The job of the immune system is to distinguish between antigens and the body itself, a process known as self/non-self discrimination, which is achieved when an antigen is "recognized" by a specific antibody called a T-cell receptor. The detector (antibody) defines the hypersphere; i.e. An n-dimensional vector corresponding to the center of the sphere and a scalar value. The matching rule is expressed by a membership function, which is a function of the detector-antigen Euclidean distance and the detector radius.

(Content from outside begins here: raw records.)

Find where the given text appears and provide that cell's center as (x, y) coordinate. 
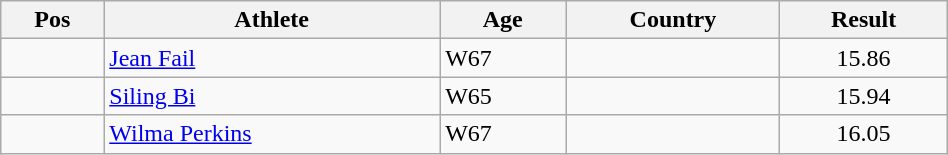
Athlete (272, 20)
Pos (52, 20)
Country (673, 20)
15.94 (864, 96)
Jean Fail (272, 58)
16.05 (864, 134)
Wilma Perkins (272, 134)
W65 (503, 96)
Age (503, 20)
Result (864, 20)
Siling Bi (272, 96)
15.86 (864, 58)
Find where the given text appears and provide that cell's center as (X, Y) coordinate. 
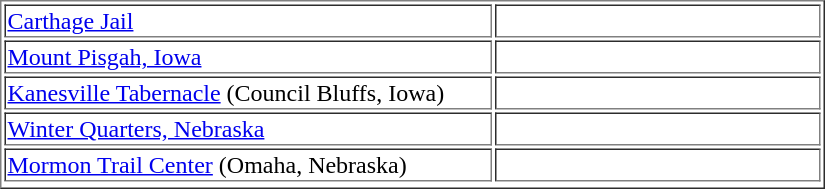
Mount Pisgah, Iowa (248, 56)
Carthage Jail (248, 20)
Kanesville Tabernacle (Council Bluffs, Iowa) (248, 92)
Winter Quarters, Nebraska (248, 128)
Mormon Trail Center (Omaha, Nebraska) (248, 164)
Capture the cell that displays the provided text and extract its (x, y) central coordinate. 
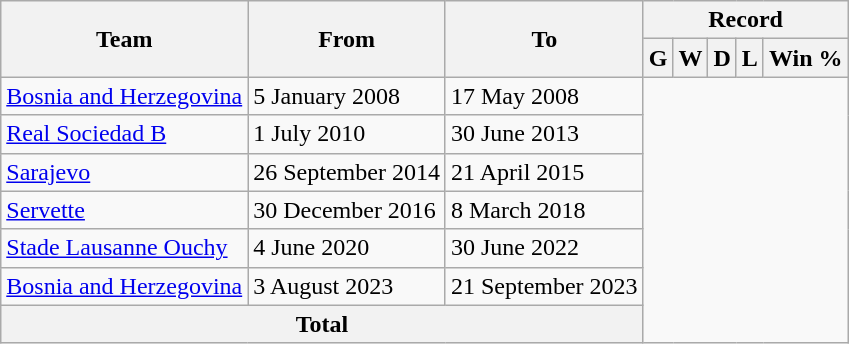
4 June 2020 (347, 248)
Servette (124, 210)
L (750, 58)
Stade Lausanne Ouchy (124, 248)
D (722, 58)
Win % (806, 58)
30 June 2022 (544, 248)
26 September 2014 (347, 172)
17 May 2008 (544, 96)
3 August 2023 (347, 286)
To (544, 39)
G (658, 58)
Real Sociedad B (124, 134)
30 December 2016 (347, 210)
8 March 2018 (544, 210)
Team (124, 39)
30 June 2013 (544, 134)
Total (322, 324)
Sarajevo (124, 172)
1 July 2010 (347, 134)
5 January 2008 (347, 96)
W (690, 58)
Record (746, 20)
21 September 2023 (544, 286)
21 April 2015 (544, 172)
From (347, 39)
From the cell containing the given text, extract its center point as (x, y) coordinate. 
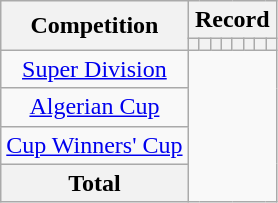
Super Division (94, 69)
Record (232, 20)
Cup Winners' Cup (94, 145)
Algerian Cup (94, 107)
Total (94, 183)
Competition (94, 26)
Locate the cell with the specified text and output its (X, Y) center coordinate. 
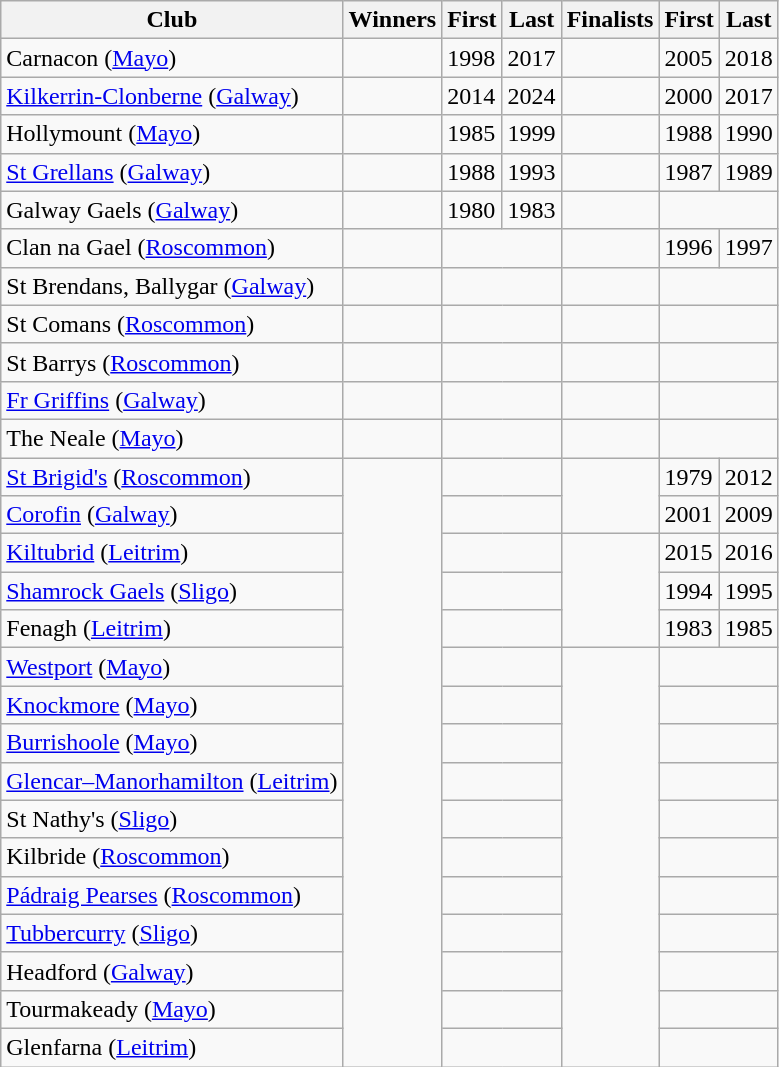
1990 (748, 134)
Westport (Mayo) (172, 667)
Glenfarna (Leitrim) (172, 1047)
1994 (689, 591)
1996 (689, 248)
Kilbride (Roscommon) (172, 857)
Kiltubrid (Leitrim) (172, 553)
Pádraig Pearses (Roscommon) (172, 895)
1987 (689, 172)
Galway Gaels (Galway) (172, 210)
1980 (472, 210)
Fr Griffins (Galway) (172, 400)
St Nathy's (Sligo) (172, 819)
Kilkerrin-Clonberne (Galway) (172, 96)
Burrishoole (Mayo) (172, 743)
1999 (532, 134)
Winners (392, 20)
1998 (472, 58)
1995 (748, 591)
St Brigid's (Roscommon) (172, 477)
2000 (689, 96)
Fenagh (Leitrim) (172, 629)
St Grellans (Galway) (172, 172)
2005 (689, 58)
Tourmakeady (Mayo) (172, 1009)
St Barrys (Roscommon) (172, 362)
2024 (532, 96)
1997 (748, 248)
Tubbercurry (Sligo) (172, 933)
Glencar–Manorhamilton (Leitrim) (172, 781)
1979 (689, 477)
Headford (Galway) (172, 971)
Corofin (Galway) (172, 515)
2016 (748, 553)
2001 (689, 515)
2014 (472, 96)
St Comans (Roscommon) (172, 324)
2012 (748, 477)
Carnacon (Mayo) (172, 58)
The Neale (Mayo) (172, 438)
Clan na Gael (Roscommon) (172, 248)
2018 (748, 58)
Knockmore (Mayo) (172, 705)
Club (172, 20)
2009 (748, 515)
Shamrock Gaels (Sligo) (172, 591)
Hollymount (Mayo) (172, 134)
1989 (748, 172)
St Brendans, Ballygar (Galway) (172, 286)
2015 (689, 553)
Finalists (610, 20)
1993 (532, 172)
Provide the [X, Y] coordinate of the cell's center where the given text is located.  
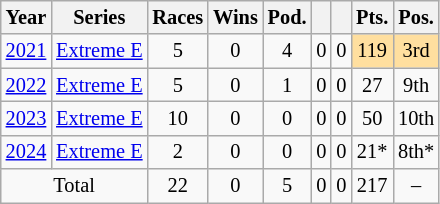
217 [372, 186]
2024 [26, 152]
2 [178, 152]
Pts. [372, 17]
2022 [26, 85]
8th* [416, 152]
9th [416, 85]
27 [372, 85]
Series [99, 17]
Wins [236, 17]
Races [178, 17]
– [416, 186]
3rd [416, 51]
21* [372, 152]
Year [26, 17]
Pos. [416, 17]
Pod. [288, 17]
119 [372, 51]
Total [74, 186]
2023 [26, 118]
1 [288, 85]
2021 [26, 51]
22 [178, 186]
10th [416, 118]
10 [178, 118]
50 [372, 118]
4 [288, 51]
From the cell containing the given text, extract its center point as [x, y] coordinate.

The algorithm attempts to develop a set of points (antibodies or detectors) covering non-self space using an iterative process that updates the position of the detector. Taylor and Corne [102] demonstrate the feasibility of the above approaches in fault detection in refrigeration systems.

Distance-based novelty detection

Nearest neighbour-based approaches

This preprocessing step enabled faster determination of the nearest nearest neighbors compared to ORCA. The number of attribute-value pairs in common indicates the strength of the associated link between these two points. The LOF of a point is based on the ratios of the local density of the area around the point and the local densities of its neighbors.

The size of a point's neighborhood is determined by the area containing a user-supplied minimum number of points. Several other variants of the LOF method have been proposed to handle different data types[199] and applied to detect spatial outliers or anomalies in climate data protein sequences [201], network intrusion and video sensor data[169].

Clustering-based approaches

This use of similarity graphs overcomes the disadvantage of the traditional similarity measure (which assumes that outliers are far away from the “normal” points in the data space) and can be easily applicable to both categorical and numerical data. Using a shared definition of nearest neighbor similarity alleviates problems with varying densities and high dimensionality, and using keypoints solves problems with the shape and size of the distribution. Another novel aspect of the shared nearest neighbor clustering algorithm is that the resulting clusters do not contain all points, but only those points that lie in regions of relatively uniform density.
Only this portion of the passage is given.